(A sequence of records)
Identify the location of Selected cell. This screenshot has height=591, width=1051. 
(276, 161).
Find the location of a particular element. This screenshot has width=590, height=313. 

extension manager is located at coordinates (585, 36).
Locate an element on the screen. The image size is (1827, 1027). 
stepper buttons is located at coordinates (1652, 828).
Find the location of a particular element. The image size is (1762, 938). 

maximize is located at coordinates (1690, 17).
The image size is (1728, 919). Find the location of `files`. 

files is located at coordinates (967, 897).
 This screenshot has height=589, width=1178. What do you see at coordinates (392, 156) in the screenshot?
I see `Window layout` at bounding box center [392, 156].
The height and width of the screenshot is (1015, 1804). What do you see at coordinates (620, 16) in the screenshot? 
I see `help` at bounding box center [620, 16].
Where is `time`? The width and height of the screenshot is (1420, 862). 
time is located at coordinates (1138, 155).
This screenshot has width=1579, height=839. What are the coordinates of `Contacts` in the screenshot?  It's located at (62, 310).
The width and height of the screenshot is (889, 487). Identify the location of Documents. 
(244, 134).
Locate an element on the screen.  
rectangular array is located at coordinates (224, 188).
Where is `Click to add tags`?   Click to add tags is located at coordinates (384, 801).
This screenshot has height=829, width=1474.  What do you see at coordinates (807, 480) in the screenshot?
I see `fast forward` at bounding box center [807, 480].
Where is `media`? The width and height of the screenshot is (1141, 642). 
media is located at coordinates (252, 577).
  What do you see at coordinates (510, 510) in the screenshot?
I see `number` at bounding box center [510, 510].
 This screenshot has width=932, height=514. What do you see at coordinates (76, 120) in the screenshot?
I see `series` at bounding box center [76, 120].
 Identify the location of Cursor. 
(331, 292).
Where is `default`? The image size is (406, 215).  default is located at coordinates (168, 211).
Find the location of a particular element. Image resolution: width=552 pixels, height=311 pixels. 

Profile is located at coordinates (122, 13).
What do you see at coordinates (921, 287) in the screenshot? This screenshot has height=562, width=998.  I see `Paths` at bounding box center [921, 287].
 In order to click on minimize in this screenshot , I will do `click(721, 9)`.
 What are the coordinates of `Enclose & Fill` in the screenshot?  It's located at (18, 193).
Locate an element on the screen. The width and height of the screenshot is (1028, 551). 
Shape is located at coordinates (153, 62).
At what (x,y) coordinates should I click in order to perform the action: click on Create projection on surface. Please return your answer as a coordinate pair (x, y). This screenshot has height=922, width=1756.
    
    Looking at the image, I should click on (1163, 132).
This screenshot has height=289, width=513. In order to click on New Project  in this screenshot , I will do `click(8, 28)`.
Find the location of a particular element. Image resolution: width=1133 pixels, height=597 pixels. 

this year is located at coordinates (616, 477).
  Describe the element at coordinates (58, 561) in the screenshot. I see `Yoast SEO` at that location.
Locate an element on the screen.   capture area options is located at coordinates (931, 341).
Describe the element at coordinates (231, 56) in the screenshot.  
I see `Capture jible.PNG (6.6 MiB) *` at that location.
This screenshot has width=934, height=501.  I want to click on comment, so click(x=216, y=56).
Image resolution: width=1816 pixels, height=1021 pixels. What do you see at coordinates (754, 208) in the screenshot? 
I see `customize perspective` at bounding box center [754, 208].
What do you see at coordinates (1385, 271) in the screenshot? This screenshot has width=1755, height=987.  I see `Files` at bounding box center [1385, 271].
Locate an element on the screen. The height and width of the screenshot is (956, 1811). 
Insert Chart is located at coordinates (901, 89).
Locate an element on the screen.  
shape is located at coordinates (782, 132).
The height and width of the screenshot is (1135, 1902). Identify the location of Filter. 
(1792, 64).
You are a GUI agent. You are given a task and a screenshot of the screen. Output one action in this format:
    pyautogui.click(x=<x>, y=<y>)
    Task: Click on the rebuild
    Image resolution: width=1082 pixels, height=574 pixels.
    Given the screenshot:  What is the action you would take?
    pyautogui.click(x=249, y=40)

_Directions:_
Reproduce every one of the records above word for word, preserving their order and line breaks.

_Solution:_
Identify the location of Selected cell. This screenshot has height=591, width=1051. 
(276, 161).
Find the location of a particular element. This screenshot has width=590, height=313. 

extension manager is located at coordinates (585, 36).
Locate an element on the screen. The image size is (1827, 1027). 
stepper buttons is located at coordinates (1652, 828).
Find the location of a particular element. The image size is (1762, 938). 

maximize is located at coordinates (1690, 17).
The image size is (1728, 919). Find the location of `files`. 

files is located at coordinates (967, 897).
 This screenshot has height=589, width=1178. What do you see at coordinates (392, 156) in the screenshot?
I see `Window layout` at bounding box center [392, 156].
The height and width of the screenshot is (1015, 1804). What do you see at coordinates (620, 16) in the screenshot? 
I see `help` at bounding box center [620, 16].
Where is `time`? The width and height of the screenshot is (1420, 862). 
time is located at coordinates (1138, 155).
This screenshot has width=1579, height=839. What are the coordinates of `Contacts` in the screenshot?  It's located at (62, 310).
The width and height of the screenshot is (889, 487). Identify the location of Documents. 
(244, 134).
Locate an element on the screen.  
rectangular array is located at coordinates (224, 188).
Where is `Click to add tags`?   Click to add tags is located at coordinates (384, 801).
This screenshot has height=829, width=1474.  What do you see at coordinates (807, 480) in the screenshot?
I see `fast forward` at bounding box center [807, 480].
Where is `media`? The width and height of the screenshot is (1141, 642). 
media is located at coordinates (252, 577).
  What do you see at coordinates (510, 510) in the screenshot?
I see `number` at bounding box center [510, 510].
 This screenshot has width=932, height=514. What do you see at coordinates (76, 120) in the screenshot?
I see `series` at bounding box center [76, 120].
 Identify the location of Cursor. 
(331, 292).
Where is `default`? The image size is (406, 215).  default is located at coordinates (168, 211).
Find the location of a particular element. Image resolution: width=552 pixels, height=311 pixels. 

Profile is located at coordinates (122, 13).
What do you see at coordinates (921, 287) in the screenshot? This screenshot has height=562, width=998.  I see `Paths` at bounding box center [921, 287].
 In order to click on minimize in this screenshot , I will do `click(721, 9)`.
 What are the coordinates of `Enclose & Fill` in the screenshot?  It's located at (18, 193).
Locate an element on the screen. The width and height of the screenshot is (1028, 551). 
Shape is located at coordinates (153, 62).
At what (x,y) coordinates should I click in order to perform the action: click on Create projection on surface. Please return your answer as a coordinate pair (x, y). This screenshot has height=922, width=1756.
    
    Looking at the image, I should click on (1163, 132).
This screenshot has height=289, width=513. In order to click on New Project  in this screenshot , I will do `click(8, 28)`.
Find the location of a particular element. Image resolution: width=1133 pixels, height=597 pixels. 

this year is located at coordinates (616, 477).
  Describe the element at coordinates (58, 561) in the screenshot. I see `Yoast SEO` at that location.
Locate an element on the screen.   capture area options is located at coordinates (931, 341).
Describe the element at coordinates (231, 56) in the screenshot.  
I see `Capture jible.PNG (6.6 MiB) *` at that location.
This screenshot has width=934, height=501.  I want to click on comment, so click(x=216, y=56).
Image resolution: width=1816 pixels, height=1021 pixels. What do you see at coordinates (754, 208) in the screenshot? 
I see `customize perspective` at bounding box center [754, 208].
What do you see at coordinates (1385, 271) in the screenshot? This screenshot has width=1755, height=987.  I see `Files` at bounding box center [1385, 271].
Locate an element on the screen. The height and width of the screenshot is (956, 1811). 
Insert Chart is located at coordinates (901, 89).
Locate an element on the screen.  
shape is located at coordinates (782, 132).
The height and width of the screenshot is (1135, 1902). Identify the location of Filter. 
(1792, 64).
You are a GUI agent. You are given a task and a screenshot of the screen. Output one action in this format:
    pyautogui.click(x=<x>, y=<y>)
    Task: Click on the rebuild
    Image resolution: width=1082 pixels, height=574 pixels.
    Given the screenshot:  What is the action you would take?
    pyautogui.click(x=249, y=40)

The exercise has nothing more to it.